* Exercise description *
Copy out the lines of the material below, starting with the line that contains "coordinates (58, 640)." and ending with the line that contains "(567, 491).", both included.

* Source data *
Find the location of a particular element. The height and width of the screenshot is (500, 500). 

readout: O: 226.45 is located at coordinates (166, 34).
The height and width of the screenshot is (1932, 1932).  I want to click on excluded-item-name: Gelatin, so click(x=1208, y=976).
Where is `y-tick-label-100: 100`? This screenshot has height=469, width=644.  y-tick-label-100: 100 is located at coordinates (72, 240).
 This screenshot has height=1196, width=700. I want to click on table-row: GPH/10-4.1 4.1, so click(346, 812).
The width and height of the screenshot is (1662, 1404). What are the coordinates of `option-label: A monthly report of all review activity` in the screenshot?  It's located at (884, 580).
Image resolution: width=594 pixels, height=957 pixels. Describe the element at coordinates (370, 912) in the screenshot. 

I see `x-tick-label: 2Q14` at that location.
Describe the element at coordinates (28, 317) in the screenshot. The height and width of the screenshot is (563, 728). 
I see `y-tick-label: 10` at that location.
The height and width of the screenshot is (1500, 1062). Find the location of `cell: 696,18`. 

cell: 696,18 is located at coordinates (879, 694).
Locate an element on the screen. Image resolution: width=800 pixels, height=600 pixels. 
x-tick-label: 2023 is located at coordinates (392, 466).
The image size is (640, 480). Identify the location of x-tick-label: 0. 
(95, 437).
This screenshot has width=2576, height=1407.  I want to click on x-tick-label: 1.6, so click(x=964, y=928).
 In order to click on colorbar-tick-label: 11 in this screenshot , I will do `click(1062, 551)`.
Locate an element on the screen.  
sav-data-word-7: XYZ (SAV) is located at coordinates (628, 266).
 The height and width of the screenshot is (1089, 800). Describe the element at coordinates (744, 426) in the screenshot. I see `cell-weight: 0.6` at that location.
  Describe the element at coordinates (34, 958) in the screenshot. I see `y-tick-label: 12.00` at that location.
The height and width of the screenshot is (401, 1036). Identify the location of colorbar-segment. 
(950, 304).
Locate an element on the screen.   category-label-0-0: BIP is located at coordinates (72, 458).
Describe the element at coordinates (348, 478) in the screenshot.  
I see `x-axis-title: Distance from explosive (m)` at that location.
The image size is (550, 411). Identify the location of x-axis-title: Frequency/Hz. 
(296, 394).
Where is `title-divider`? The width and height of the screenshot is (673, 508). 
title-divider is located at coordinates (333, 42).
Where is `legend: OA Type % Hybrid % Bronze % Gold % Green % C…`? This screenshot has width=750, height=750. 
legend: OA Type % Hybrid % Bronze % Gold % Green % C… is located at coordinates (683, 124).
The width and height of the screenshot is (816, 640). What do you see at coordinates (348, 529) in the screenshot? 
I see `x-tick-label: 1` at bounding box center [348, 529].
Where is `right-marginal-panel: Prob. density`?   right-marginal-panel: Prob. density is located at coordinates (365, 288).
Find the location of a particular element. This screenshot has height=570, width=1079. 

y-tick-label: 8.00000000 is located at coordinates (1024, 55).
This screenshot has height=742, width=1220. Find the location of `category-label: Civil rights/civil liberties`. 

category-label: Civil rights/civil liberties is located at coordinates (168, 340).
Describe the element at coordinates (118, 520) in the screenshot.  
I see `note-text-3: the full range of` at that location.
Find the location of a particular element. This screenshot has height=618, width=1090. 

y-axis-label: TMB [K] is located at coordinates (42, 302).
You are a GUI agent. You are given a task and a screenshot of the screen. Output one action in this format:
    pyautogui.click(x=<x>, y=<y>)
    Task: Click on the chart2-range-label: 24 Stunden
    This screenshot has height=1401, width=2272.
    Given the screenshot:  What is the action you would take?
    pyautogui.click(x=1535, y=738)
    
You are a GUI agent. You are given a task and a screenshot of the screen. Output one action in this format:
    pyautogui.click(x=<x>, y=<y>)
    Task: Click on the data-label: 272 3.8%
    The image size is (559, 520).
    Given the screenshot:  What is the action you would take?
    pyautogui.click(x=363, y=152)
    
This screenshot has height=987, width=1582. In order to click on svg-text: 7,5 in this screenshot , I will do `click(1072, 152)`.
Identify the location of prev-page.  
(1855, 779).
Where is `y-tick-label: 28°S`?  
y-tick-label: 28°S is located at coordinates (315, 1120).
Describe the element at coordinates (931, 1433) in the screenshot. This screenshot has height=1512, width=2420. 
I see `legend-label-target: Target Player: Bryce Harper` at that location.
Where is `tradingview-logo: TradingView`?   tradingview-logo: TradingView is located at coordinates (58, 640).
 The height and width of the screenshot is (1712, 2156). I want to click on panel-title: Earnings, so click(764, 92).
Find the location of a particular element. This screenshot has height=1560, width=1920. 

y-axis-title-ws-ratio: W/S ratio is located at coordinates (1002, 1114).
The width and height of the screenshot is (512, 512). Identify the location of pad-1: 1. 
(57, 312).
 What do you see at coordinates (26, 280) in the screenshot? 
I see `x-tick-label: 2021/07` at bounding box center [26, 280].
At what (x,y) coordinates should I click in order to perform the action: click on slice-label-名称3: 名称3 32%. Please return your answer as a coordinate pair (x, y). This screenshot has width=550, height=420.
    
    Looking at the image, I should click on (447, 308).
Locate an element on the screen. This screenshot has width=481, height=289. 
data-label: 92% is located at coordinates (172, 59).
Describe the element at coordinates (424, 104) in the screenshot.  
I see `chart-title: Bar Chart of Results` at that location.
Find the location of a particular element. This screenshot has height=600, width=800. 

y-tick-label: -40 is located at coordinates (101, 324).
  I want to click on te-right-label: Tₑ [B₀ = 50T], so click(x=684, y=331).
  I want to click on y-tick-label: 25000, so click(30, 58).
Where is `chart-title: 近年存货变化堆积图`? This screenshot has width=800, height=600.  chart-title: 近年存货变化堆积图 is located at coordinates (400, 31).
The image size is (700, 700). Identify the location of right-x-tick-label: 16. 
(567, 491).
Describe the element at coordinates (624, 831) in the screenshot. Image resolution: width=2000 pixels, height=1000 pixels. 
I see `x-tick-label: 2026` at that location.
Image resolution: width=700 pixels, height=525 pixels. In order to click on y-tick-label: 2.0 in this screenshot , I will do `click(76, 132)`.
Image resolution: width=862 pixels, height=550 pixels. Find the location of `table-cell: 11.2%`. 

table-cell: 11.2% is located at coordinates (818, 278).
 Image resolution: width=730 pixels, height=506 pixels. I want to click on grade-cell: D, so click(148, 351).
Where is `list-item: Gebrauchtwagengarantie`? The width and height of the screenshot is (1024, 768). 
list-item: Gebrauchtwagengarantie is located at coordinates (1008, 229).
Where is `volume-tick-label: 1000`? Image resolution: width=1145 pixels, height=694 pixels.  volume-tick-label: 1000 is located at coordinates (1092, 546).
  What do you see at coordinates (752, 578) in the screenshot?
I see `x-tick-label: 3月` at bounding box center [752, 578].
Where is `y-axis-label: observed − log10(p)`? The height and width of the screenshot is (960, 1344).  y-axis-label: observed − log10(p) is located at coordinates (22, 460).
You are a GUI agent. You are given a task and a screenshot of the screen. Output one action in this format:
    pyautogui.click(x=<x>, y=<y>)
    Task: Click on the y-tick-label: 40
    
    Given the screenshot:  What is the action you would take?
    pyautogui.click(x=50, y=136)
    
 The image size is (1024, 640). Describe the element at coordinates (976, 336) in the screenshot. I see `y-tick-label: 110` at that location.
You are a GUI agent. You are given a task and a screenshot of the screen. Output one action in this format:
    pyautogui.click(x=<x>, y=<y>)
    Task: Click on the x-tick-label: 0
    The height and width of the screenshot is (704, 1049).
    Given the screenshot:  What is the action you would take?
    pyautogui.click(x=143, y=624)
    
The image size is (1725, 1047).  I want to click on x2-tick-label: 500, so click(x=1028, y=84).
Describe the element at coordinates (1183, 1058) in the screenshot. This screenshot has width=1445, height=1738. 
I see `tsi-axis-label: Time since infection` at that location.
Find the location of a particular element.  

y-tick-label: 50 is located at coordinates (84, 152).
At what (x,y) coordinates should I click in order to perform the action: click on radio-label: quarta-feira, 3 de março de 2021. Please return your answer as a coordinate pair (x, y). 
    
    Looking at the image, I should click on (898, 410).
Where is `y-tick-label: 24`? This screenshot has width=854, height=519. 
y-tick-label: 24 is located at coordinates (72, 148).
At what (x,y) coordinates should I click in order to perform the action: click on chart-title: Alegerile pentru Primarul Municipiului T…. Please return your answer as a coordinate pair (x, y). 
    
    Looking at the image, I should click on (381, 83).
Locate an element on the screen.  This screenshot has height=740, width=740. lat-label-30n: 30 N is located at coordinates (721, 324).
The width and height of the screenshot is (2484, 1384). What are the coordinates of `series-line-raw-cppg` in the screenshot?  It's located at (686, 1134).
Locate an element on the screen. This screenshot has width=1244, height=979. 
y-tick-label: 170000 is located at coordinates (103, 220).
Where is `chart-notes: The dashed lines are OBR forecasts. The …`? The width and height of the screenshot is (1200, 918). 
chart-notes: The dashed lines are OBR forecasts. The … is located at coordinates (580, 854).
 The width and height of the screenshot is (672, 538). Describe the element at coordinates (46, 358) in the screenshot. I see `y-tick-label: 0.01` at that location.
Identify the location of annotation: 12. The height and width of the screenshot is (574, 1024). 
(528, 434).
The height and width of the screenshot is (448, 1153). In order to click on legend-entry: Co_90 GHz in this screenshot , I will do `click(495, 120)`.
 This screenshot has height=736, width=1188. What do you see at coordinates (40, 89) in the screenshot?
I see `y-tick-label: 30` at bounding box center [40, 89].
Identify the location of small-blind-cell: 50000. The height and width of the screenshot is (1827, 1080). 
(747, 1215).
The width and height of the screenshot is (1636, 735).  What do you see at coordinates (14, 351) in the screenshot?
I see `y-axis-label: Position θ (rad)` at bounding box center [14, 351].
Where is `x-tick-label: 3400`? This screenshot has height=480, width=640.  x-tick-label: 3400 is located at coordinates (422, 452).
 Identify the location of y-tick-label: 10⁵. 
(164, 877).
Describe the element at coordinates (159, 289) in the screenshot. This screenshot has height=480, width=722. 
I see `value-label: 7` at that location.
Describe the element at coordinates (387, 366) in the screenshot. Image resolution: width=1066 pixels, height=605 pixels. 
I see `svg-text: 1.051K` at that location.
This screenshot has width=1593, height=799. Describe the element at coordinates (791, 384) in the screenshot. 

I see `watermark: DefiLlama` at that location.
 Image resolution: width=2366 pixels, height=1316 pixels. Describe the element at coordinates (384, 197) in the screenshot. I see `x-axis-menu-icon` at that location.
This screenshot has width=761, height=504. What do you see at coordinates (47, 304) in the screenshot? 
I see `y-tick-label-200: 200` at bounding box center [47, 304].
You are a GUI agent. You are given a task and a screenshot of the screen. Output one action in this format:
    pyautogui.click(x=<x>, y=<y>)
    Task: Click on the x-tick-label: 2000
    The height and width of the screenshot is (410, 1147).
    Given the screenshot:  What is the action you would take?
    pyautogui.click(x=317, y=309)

* Solution for this exercise *
Where is `tradingview-logo: TradingView`?   tradingview-logo: TradingView is located at coordinates (58, 640).
 The height and width of the screenshot is (1712, 2156). I want to click on panel-title: Earnings, so click(764, 92).
Find the location of a particular element. This screenshot has height=1560, width=1920. 

y-axis-title-ws-ratio: W/S ratio is located at coordinates (1002, 1114).
The width and height of the screenshot is (512, 512). Identify the location of pad-1: 1. 
(57, 312).
 What do you see at coordinates (26, 280) in the screenshot? 
I see `x-tick-label: 2021/07` at bounding box center [26, 280].
At what (x,y) coordinates should I click in order to perform the action: click on slice-label-名称3: 名称3 32%. Please return your answer as a coordinate pair (x, y). This screenshot has width=550, height=420.
    
    Looking at the image, I should click on (447, 308).
Locate an element on the screen. This screenshot has width=481, height=289. 
data-label: 92% is located at coordinates (172, 59).
Describe the element at coordinates (424, 104) in the screenshot.  
I see `chart-title: Bar Chart of Results` at that location.
Find the location of a particular element. This screenshot has height=600, width=800. 

y-tick-label: -40 is located at coordinates (101, 324).
  I want to click on te-right-label: Tₑ [B₀ = 50T], so click(x=684, y=331).
  I want to click on y-tick-label: 25000, so click(30, 58).
Where is `chart-title: 近年存货变化堆积图`? This screenshot has width=800, height=600.  chart-title: 近年存货变化堆积图 is located at coordinates (400, 31).
The image size is (700, 700). Identify the location of right-x-tick-label: 16. 
(567, 491).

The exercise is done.